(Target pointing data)
··········

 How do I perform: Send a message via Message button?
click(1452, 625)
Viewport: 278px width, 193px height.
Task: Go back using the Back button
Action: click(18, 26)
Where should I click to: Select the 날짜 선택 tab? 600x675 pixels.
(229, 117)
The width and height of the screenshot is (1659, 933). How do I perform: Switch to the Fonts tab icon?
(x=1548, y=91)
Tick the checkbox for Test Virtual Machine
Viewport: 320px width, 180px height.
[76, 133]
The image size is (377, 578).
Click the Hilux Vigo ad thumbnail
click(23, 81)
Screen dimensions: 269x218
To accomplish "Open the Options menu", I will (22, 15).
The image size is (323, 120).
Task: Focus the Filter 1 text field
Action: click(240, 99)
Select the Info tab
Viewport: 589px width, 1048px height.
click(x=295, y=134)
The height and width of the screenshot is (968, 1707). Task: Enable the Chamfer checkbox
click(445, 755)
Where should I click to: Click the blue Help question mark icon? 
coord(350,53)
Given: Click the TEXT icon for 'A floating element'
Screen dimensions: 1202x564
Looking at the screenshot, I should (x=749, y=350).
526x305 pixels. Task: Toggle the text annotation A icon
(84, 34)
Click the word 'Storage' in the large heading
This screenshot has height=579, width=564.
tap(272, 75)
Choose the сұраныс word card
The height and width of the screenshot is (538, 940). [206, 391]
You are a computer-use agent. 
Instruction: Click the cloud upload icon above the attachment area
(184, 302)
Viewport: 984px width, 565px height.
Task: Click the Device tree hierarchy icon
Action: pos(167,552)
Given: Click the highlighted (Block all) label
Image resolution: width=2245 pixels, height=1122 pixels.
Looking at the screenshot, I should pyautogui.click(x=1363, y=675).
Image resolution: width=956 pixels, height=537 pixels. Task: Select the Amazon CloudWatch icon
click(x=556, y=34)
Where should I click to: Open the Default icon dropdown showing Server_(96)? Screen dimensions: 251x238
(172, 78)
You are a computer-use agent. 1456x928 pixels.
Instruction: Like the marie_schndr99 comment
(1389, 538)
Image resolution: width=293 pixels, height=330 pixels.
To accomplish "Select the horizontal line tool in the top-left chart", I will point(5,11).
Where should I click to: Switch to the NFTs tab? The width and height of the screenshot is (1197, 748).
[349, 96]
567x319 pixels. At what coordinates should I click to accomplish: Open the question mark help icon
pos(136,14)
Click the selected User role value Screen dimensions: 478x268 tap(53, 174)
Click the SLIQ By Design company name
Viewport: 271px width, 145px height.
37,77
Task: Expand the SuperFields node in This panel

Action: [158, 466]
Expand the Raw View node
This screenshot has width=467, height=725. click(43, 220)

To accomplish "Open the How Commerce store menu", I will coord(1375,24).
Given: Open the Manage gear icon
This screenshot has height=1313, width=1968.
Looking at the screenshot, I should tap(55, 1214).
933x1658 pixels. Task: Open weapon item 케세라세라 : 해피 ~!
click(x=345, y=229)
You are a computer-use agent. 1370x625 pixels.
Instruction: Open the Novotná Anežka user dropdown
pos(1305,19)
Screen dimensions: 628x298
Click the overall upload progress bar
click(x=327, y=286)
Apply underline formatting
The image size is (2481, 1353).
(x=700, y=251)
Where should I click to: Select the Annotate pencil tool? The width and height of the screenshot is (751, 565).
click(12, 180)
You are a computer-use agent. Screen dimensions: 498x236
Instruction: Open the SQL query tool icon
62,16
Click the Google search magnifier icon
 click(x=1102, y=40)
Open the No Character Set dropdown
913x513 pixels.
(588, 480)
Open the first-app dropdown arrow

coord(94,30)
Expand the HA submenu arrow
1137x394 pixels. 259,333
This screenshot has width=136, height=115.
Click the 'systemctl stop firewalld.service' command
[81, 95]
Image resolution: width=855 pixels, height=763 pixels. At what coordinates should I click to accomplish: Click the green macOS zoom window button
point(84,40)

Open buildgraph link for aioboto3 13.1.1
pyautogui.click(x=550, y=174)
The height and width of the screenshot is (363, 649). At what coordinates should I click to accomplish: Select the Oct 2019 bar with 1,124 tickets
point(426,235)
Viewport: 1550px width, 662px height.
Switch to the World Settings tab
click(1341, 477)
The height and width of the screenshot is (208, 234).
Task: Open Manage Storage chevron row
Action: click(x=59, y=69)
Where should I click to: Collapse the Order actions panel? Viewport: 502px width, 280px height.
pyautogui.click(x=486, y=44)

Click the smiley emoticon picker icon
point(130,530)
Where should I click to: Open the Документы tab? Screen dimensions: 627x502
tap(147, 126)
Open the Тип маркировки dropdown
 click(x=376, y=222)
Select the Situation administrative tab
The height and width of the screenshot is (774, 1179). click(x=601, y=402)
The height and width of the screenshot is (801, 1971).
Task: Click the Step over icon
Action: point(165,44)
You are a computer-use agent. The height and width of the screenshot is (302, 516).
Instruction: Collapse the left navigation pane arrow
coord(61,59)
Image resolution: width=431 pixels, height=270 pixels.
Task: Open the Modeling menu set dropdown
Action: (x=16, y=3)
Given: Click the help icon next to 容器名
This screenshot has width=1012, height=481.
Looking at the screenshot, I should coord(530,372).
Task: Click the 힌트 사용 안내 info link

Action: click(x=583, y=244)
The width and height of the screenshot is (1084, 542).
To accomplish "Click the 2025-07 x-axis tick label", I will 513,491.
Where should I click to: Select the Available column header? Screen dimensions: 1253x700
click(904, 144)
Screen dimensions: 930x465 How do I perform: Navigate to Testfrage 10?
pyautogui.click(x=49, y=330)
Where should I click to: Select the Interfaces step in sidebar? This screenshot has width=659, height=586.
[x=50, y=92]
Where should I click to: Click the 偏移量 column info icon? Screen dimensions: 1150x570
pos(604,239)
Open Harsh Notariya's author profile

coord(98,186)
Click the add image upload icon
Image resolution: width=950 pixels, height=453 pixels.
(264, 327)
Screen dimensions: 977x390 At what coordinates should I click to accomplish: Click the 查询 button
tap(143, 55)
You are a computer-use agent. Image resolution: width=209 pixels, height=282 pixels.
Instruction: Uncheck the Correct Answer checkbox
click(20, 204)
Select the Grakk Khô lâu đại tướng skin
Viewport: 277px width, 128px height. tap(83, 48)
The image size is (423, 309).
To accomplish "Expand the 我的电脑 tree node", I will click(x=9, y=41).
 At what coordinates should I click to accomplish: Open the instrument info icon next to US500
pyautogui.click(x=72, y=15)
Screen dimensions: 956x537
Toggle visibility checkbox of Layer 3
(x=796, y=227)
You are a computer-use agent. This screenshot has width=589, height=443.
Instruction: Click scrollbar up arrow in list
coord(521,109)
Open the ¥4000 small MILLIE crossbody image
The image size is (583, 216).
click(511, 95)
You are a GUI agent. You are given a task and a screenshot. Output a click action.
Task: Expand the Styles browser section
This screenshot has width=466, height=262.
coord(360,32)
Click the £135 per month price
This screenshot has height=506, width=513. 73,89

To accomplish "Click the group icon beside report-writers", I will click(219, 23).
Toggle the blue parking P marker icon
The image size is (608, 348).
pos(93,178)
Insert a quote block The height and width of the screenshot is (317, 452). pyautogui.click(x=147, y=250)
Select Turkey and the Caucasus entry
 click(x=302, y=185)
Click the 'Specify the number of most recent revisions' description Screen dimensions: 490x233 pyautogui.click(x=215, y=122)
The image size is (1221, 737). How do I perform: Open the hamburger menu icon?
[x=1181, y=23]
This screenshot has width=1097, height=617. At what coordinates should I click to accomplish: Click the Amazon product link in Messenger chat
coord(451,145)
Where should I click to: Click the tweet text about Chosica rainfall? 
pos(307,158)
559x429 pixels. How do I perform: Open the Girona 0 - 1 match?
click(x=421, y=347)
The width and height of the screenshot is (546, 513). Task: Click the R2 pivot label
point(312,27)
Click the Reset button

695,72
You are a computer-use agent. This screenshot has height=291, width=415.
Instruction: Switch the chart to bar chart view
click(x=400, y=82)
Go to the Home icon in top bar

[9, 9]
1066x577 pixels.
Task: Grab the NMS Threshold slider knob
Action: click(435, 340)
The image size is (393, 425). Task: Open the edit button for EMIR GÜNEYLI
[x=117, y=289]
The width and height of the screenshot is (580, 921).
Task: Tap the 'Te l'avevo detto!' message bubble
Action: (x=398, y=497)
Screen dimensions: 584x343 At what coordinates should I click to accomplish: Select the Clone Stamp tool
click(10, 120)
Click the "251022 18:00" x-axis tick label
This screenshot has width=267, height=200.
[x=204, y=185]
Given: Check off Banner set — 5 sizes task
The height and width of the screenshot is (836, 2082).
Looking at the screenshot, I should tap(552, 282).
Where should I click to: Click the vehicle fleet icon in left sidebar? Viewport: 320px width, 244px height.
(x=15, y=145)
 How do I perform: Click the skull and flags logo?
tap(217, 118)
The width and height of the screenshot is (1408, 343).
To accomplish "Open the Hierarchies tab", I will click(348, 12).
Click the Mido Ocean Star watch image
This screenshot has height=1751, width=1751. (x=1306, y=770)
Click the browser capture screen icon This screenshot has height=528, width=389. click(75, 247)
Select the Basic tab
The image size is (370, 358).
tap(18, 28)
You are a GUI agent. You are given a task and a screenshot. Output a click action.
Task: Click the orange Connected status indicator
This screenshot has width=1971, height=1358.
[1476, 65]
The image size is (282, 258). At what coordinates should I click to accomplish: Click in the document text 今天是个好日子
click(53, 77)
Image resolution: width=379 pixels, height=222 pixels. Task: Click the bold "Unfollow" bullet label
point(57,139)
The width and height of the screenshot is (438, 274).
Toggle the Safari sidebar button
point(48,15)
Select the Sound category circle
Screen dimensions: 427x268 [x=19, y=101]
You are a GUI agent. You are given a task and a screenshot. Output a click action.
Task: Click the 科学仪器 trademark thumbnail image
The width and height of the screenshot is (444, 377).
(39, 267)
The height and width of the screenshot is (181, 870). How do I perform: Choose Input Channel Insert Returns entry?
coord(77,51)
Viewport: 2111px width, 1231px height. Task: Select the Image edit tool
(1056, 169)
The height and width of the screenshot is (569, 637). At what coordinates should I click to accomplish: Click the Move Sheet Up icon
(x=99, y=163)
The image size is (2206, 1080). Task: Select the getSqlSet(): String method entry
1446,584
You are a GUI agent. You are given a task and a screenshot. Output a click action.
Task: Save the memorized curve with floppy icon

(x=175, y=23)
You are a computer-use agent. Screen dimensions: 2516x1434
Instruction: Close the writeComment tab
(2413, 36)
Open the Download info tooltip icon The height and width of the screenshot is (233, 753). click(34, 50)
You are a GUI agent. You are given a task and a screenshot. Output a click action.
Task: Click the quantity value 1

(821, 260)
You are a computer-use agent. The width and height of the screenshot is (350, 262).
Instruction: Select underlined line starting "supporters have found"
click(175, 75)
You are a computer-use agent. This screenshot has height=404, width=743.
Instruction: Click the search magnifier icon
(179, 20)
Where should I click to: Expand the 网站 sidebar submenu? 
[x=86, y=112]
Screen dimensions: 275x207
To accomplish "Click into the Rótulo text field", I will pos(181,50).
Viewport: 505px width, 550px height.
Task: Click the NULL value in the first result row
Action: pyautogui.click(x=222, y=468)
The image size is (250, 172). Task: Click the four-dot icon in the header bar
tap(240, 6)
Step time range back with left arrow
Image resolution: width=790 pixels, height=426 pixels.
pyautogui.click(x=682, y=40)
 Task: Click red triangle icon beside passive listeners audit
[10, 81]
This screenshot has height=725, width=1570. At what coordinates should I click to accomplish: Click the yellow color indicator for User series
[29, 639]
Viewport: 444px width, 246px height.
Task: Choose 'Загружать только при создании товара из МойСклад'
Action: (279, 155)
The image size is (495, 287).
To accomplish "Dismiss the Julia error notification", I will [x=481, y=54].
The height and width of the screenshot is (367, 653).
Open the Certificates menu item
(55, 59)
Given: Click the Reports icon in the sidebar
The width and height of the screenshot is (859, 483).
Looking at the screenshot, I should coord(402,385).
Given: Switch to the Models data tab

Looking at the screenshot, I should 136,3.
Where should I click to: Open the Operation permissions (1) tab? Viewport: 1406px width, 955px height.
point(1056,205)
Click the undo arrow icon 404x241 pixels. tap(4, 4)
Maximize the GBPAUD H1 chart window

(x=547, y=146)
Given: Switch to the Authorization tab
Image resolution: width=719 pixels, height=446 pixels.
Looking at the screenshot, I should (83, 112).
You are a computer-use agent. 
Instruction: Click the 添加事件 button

··········

(Requirement): Give the lines from the start of the data up to and including the line containing "Looking at the screenshot, I should (x=749, y=350)." as a JSON list of strings, one string per line, with blank lines left out.

(Response to this exercise):
[
  " How do I perform: Send a message via Message button?",
  "click(1452, 625)",
  "Viewport: 278px width, 193px height.",
  "Task: Go back using the Back button",
  "Action: click(18, 26)",
  "Where should I click to: Select the 날짜 선택 tab? 600x675 pixels.",
  "(229, 117)",
  "The width and height of the screenshot is (1659, 933). How do I perform: Switch to the Fonts tab icon?",
  "(x=1548, y=91)",
  "Tick the checkbox for Test Virtual Machine",
  "Viewport: 320px width, 180px height.",
  "[76, 133]",
  "The image size is (377, 578).",
  "Click the Hilux Vigo ad thumbnail",
  "click(23, 81)",
  "Screen dimensions: 269x218",
  "To accomplish \"Open the Options menu\", I will (22, 15).",
  "The image size is (323, 120).",
  "Task: Focus the Filter 1 text field",
  "Action: click(240, 99)",
  "Select the Info tab",
  "Viewport: 589px width, 1048px height.",
  "click(x=295, y=134)",
  "The height and width of the screenshot is (968, 1707). Task: Enable the Chamfer checkbox",
  "click(445, 755)",
  "Where should I click to: Click the blue Help question mark icon? ",
  "coord(350,53)",
  "Given: Click the TEXT icon for 'A floating element'",
  "Screen dimensions: 1202x564",
  "Looking at the screenshot, I should (x=749, y=350)."
]